It’s worth saying clearly: there are real investigations that stall because data wasn’t retained. Police agencies are not inventing the problem. But the answer they keep reaching for, mandatory logging of everyone by default, was already rejected by the EU’s own top court. Twice. The CJEU has consistently ruled that general and indiscriminate data retention violates fundamental rights. Any new framework will land in front of the same court.
How we got here: three court defeats in a decade
Some history explains why privacy lawyers are calm and policy people are nervous.
In 2014, the CJEU annulled the original Data Retention Directive in the Digital Rights Ireland case, ruling that storing everyone’s communications metadata by default was a disproportionate interference with private life. In 2016, the Tele2/Watson ruling went further and blocked member states from keeping equivalent national laws. In 2020, La Quadrature du Net confirmed the line again, allowing only narrow, targeted retention for genuine national security threats.
Three rulings, one consistent principle: you cannot log everyone just in case some of them turn out to be criminals.
So why try a fourth time? Because the political demand never went away, and because each ruling left small openings: targeted retention, IP address retention for serious crime, national security carve-outs. The new framework will be drafted by people who have read every one of those judgments and will aim each clause at the gaps. Whether the court accepts the result is the multi-billion-euro question, and the answer is years away.

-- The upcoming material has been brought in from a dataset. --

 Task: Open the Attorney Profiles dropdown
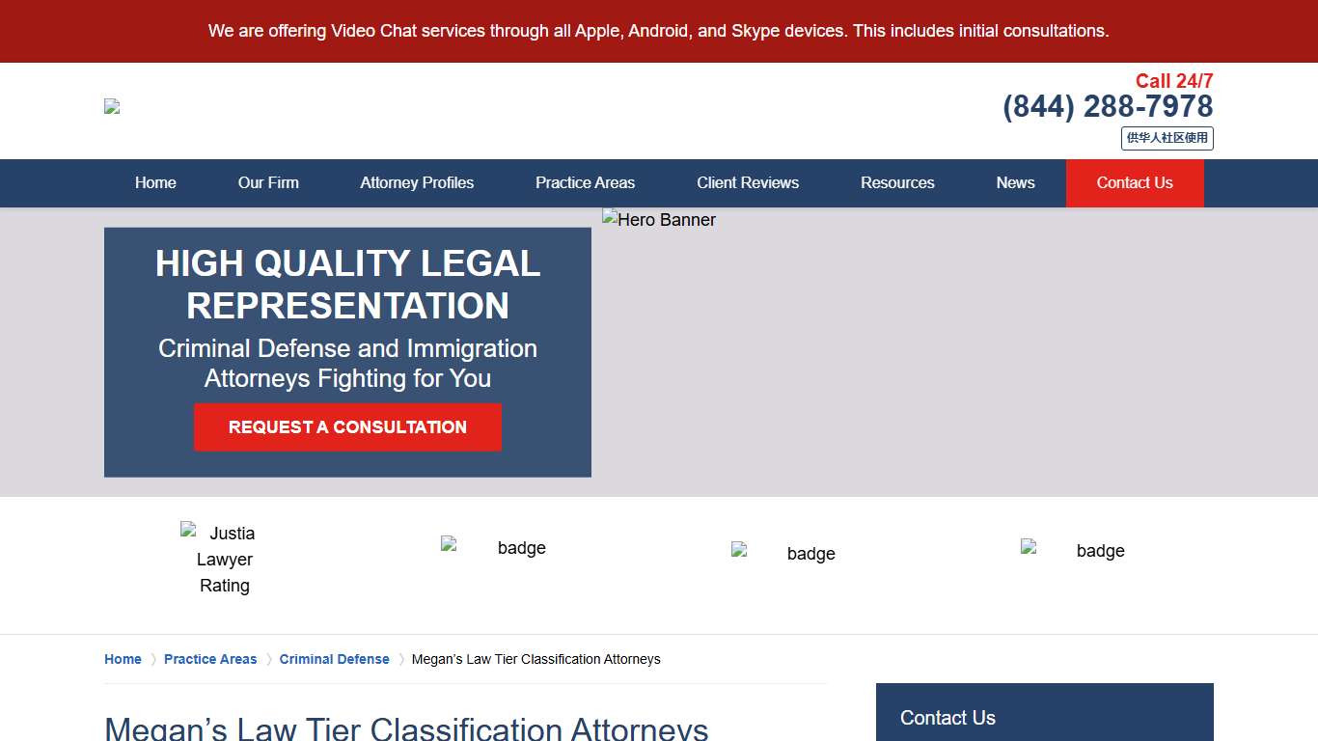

That legal uncertainty cuts both ways. It means no-log VPNs are not about to disappear from Europe. It also means the industry will spend the next several years building products under a sword that may or may not drop.
What happens next
The expected sequence: the Commission publishes its legislative proposal around mid-2026, then the European Parliament and the Council each take their position, then trilogue negotiations begin. That process usually takes years, and data retention proposals attract heavy opposition from civil society, from the privacy community, and from some member states.
Nothing changes for VPN users today. No-log VPNs remain legal everywhere in the EU, and the audited providers continue to operate exactly as before.
What you can do now is mostly about positioning. If EU data retention worries you, prefer providers based outside the EU with audited no-log policies and RAM-only infrastructure. Proton VPN operates from Switzerland, which is not an EU member and has rejected blanket retention obligations for VPNs. NordVPN is based in Panama and has passed multiple independent no-log audits.
This is the most serious legislative threat to no-log VPNs in Europe so far, and it deserves your attention more than any breach headline this year. It is also far from law. The proposal lands mid-2026, the EU legislative process is slow, and the CJEU has killed blanket retention twice already. Watch where your provider is incorporated, not just what its marketing says. Jurisdiction is about to become the most important line in every VPN comparison.